Copy out each line featuring the string "This" from the entries beneath.
▬▬▬▬▬▬▬▬▬▬
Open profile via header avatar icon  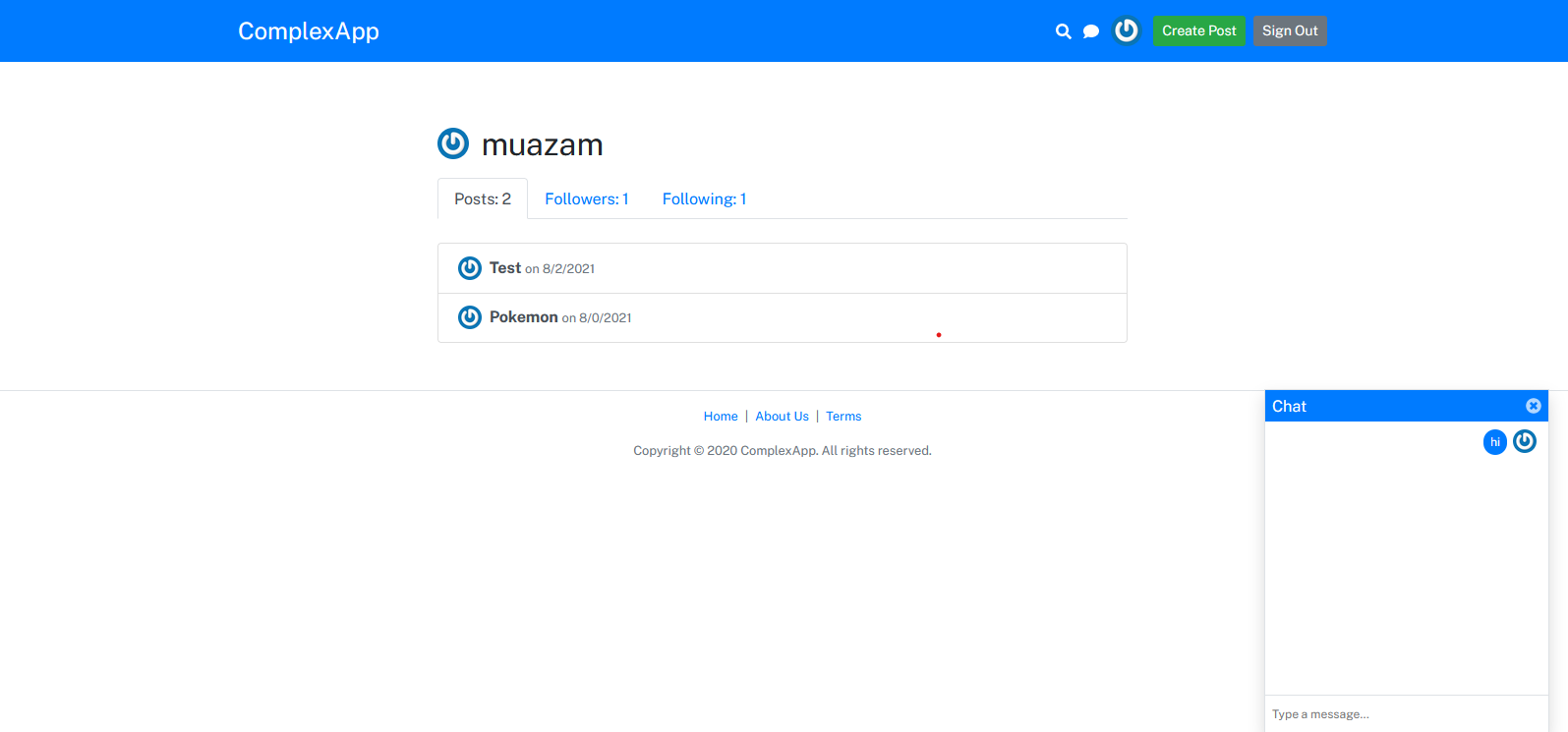[x=1126, y=30]
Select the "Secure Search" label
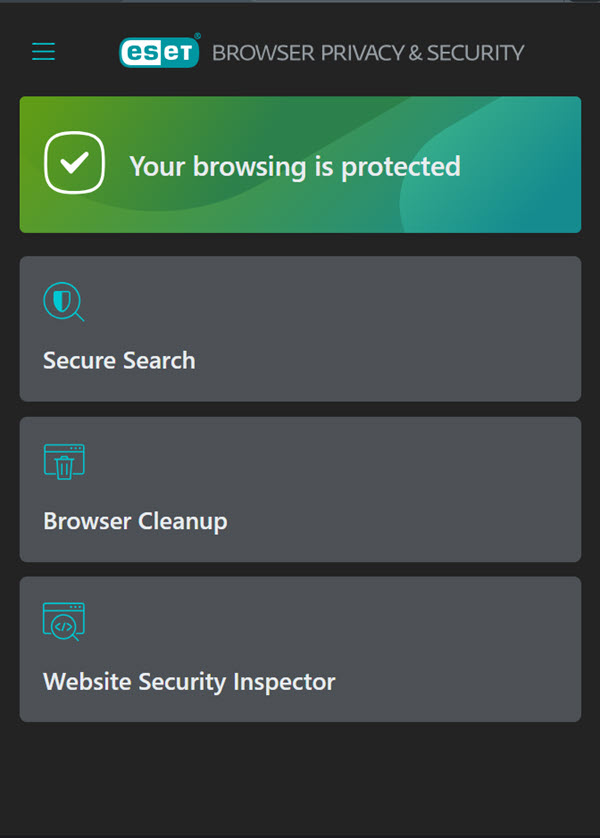 click(x=119, y=361)
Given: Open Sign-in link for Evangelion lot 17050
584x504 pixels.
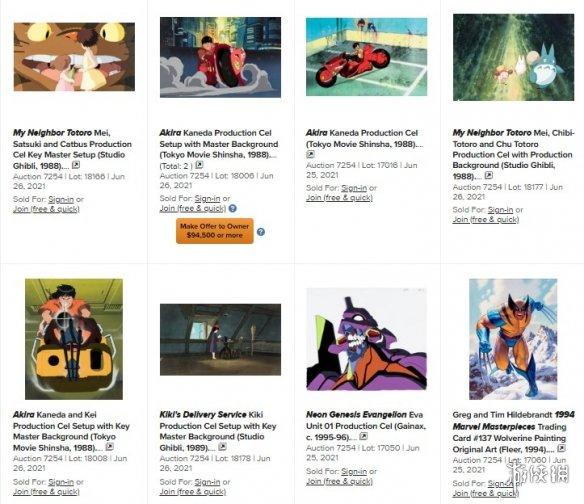Looking at the screenshot, I should pos(354,472).
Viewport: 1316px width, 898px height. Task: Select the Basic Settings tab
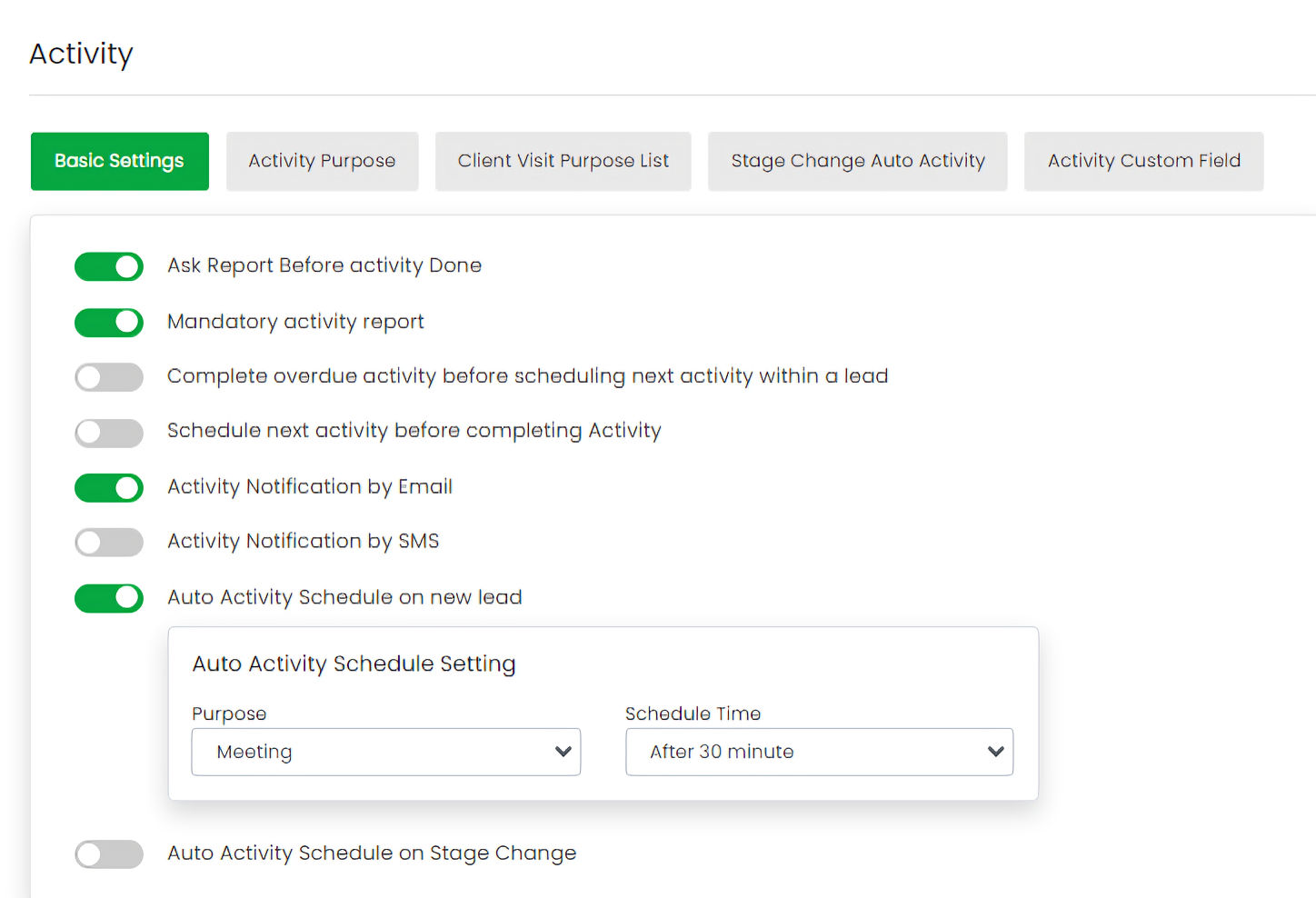click(x=119, y=161)
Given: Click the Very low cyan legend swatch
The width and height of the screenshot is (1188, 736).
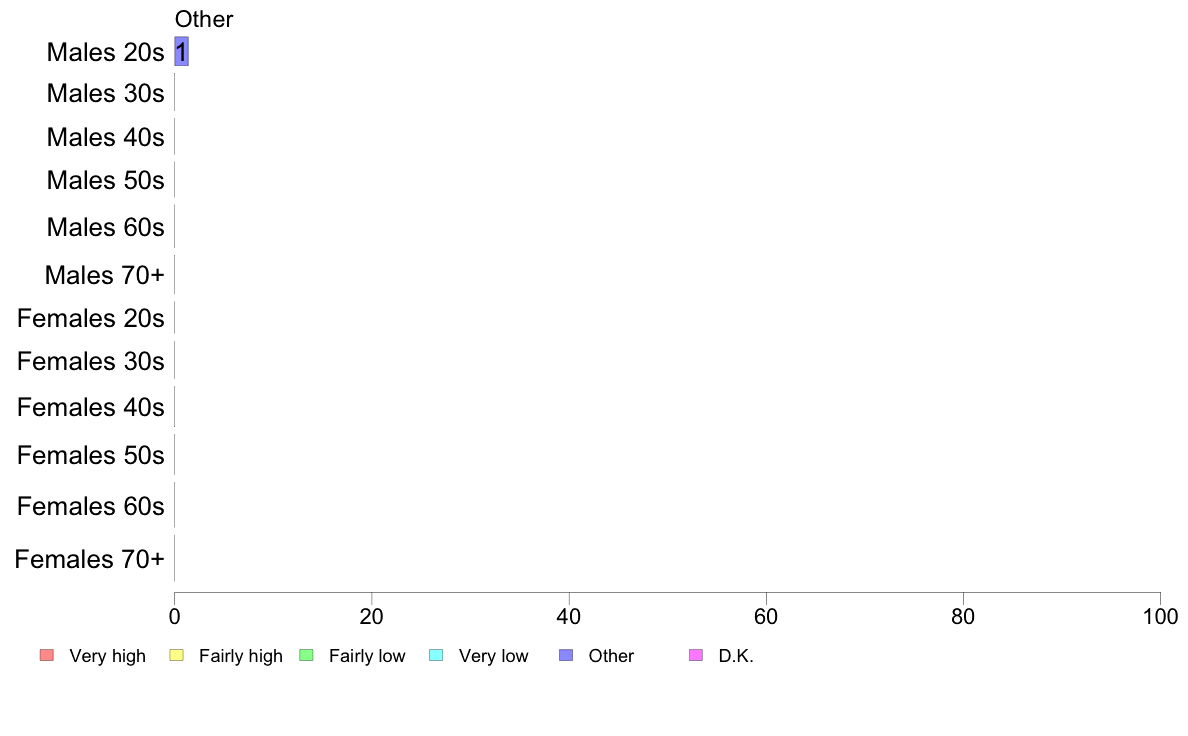Looking at the screenshot, I should 436,655.
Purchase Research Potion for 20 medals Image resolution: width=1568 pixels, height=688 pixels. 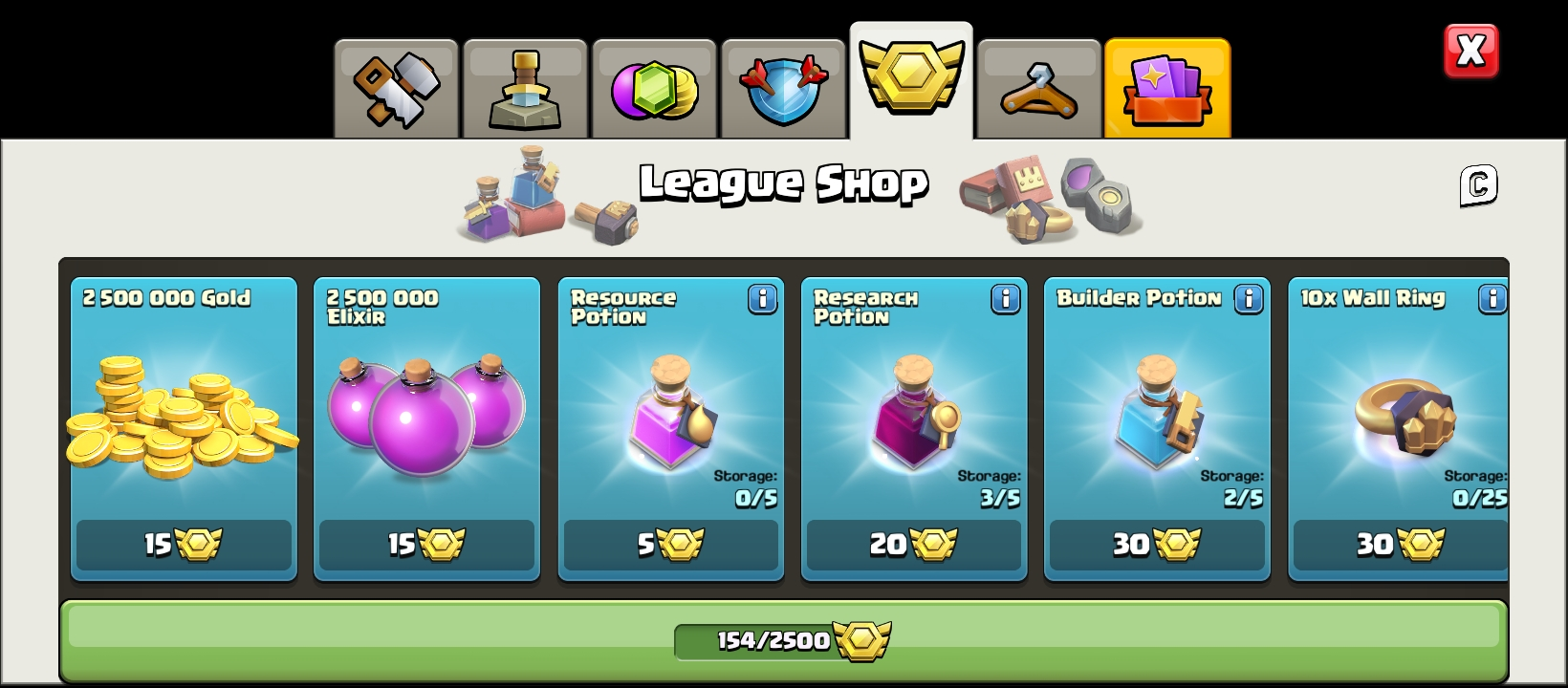[x=913, y=545]
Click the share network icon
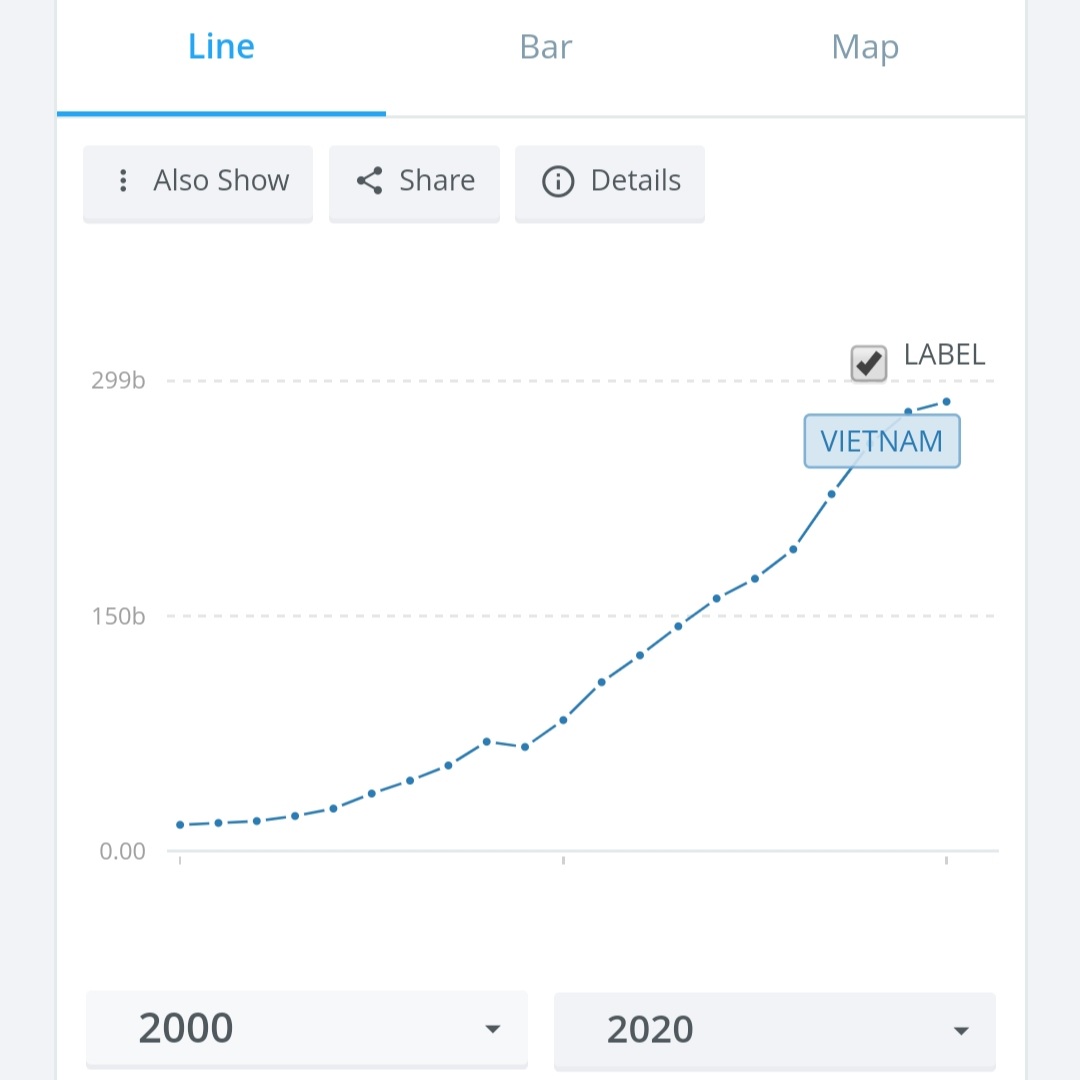The image size is (1080, 1080). click(x=369, y=180)
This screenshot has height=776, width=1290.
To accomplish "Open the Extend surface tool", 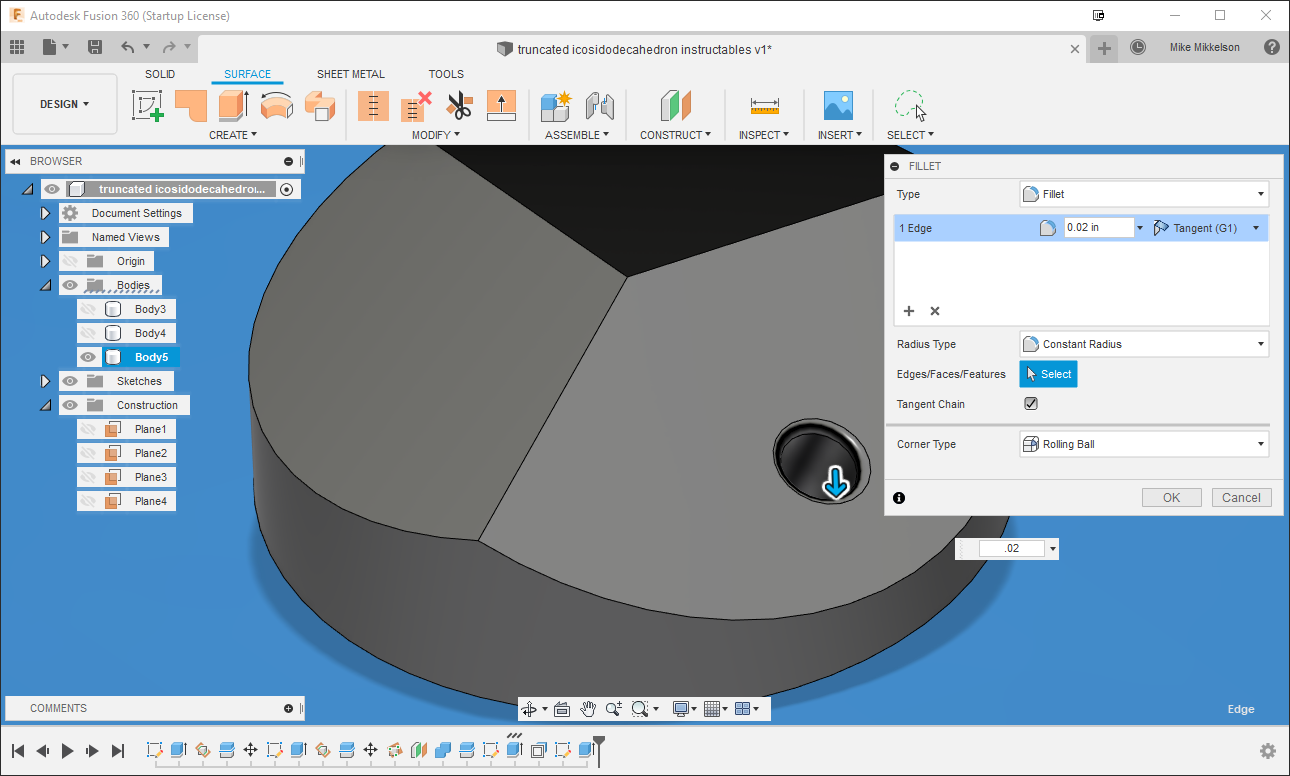I will tap(501, 105).
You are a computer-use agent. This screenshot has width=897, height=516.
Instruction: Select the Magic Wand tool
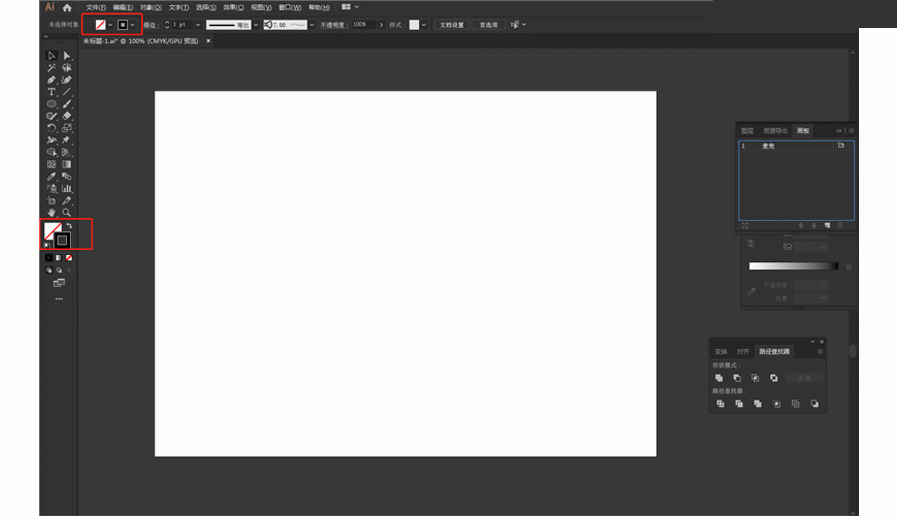[x=51, y=68]
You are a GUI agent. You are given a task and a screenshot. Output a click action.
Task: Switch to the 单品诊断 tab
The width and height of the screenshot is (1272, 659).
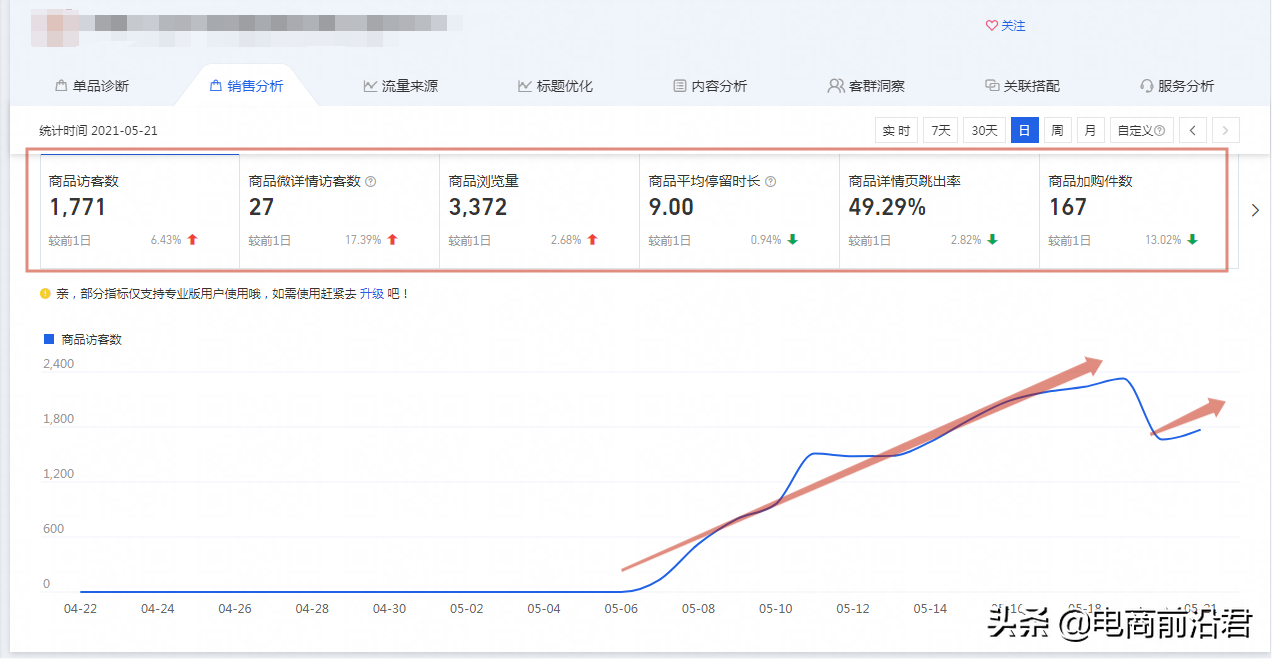coord(95,86)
▬▬▬▬▬▬▬▬▬▬
=== Task response ===
This screenshot has height=776, width=1290.
You are a computer-use agent. This screenshot has width=897, height=516.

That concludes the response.